───── STORED DATA ─────

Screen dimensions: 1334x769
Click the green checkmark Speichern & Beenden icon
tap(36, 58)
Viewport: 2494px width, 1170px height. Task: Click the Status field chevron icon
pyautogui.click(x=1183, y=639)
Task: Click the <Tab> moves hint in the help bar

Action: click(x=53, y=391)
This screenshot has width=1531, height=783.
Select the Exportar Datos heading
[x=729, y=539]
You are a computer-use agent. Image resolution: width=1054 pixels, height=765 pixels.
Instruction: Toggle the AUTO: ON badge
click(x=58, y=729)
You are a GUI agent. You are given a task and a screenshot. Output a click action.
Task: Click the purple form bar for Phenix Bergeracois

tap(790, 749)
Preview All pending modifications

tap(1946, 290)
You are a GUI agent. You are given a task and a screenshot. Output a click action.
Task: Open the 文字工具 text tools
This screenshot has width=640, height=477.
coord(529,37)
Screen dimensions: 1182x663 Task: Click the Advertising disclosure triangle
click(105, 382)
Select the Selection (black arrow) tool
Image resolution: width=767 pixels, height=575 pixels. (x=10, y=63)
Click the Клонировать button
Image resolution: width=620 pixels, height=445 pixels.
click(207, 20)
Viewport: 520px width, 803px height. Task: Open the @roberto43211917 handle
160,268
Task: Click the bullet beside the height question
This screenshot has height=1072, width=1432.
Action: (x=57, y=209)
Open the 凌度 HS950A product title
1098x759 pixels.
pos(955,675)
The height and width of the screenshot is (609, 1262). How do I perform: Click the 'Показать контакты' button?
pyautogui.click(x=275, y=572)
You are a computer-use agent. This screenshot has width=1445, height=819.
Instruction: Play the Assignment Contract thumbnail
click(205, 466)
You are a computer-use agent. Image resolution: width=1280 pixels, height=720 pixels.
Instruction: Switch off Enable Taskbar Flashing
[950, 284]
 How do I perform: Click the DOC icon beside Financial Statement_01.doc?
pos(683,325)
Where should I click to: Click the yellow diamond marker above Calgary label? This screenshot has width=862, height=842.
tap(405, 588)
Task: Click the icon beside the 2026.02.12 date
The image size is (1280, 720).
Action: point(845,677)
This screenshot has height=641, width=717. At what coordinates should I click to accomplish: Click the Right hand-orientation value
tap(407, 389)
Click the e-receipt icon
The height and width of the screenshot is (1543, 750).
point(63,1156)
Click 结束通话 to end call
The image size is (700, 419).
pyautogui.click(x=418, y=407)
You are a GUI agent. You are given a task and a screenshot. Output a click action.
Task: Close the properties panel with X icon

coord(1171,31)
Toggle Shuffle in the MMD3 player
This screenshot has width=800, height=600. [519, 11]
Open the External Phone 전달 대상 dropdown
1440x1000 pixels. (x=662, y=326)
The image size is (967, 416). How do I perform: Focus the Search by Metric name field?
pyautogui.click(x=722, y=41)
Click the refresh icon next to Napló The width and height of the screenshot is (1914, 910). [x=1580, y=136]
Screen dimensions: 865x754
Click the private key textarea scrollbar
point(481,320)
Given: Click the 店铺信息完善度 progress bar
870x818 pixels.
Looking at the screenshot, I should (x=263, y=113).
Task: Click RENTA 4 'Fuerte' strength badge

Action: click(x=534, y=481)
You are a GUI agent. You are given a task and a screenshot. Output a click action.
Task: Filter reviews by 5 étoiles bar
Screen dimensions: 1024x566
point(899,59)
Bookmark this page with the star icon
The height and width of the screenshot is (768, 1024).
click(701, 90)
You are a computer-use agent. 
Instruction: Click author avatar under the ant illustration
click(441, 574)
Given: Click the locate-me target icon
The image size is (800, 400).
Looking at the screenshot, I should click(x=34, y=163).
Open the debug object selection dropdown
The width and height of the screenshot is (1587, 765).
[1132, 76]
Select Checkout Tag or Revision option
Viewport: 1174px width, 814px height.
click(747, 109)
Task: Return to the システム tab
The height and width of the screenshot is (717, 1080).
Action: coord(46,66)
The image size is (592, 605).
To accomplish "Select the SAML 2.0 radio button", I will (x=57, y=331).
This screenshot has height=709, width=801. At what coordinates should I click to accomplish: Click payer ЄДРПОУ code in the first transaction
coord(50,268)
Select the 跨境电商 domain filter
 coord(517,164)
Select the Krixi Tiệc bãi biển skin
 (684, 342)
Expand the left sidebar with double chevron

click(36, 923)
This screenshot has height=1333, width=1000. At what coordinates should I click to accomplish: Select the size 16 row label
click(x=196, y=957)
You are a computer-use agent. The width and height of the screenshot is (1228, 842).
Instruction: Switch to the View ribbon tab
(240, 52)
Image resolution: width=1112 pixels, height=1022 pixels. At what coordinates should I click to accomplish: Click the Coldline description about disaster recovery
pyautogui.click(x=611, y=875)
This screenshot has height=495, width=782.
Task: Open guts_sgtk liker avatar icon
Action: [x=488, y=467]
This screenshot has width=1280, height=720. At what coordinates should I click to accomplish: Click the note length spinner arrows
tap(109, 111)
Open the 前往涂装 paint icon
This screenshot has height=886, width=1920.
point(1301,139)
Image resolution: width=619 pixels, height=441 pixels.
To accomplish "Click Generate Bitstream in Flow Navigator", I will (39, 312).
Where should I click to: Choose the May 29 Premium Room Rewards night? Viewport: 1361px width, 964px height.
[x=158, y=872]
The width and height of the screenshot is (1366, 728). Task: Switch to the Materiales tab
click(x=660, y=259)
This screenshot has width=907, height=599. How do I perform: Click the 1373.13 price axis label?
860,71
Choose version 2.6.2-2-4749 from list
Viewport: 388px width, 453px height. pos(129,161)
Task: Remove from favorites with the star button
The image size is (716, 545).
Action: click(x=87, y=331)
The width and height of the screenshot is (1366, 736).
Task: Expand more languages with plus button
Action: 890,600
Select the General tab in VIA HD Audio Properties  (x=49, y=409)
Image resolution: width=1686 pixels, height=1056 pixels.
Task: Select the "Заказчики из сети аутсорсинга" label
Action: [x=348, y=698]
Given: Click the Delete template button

─────

_PROBLEM_
Give back, verbatim, the lines from the top of the entries above through the line containing "This screenshot has width=1531, height=783.".

_EXERCISE SOLUTION_
Screen dimensions: 1334x769
Click the green checkmark Speichern & Beenden icon
tap(36, 58)
Viewport: 2494px width, 1170px height. Task: Click the Status field chevron icon
pyautogui.click(x=1183, y=639)
Task: Click the <Tab> moves hint in the help bar

Action: click(x=53, y=391)
This screenshot has width=1531, height=783.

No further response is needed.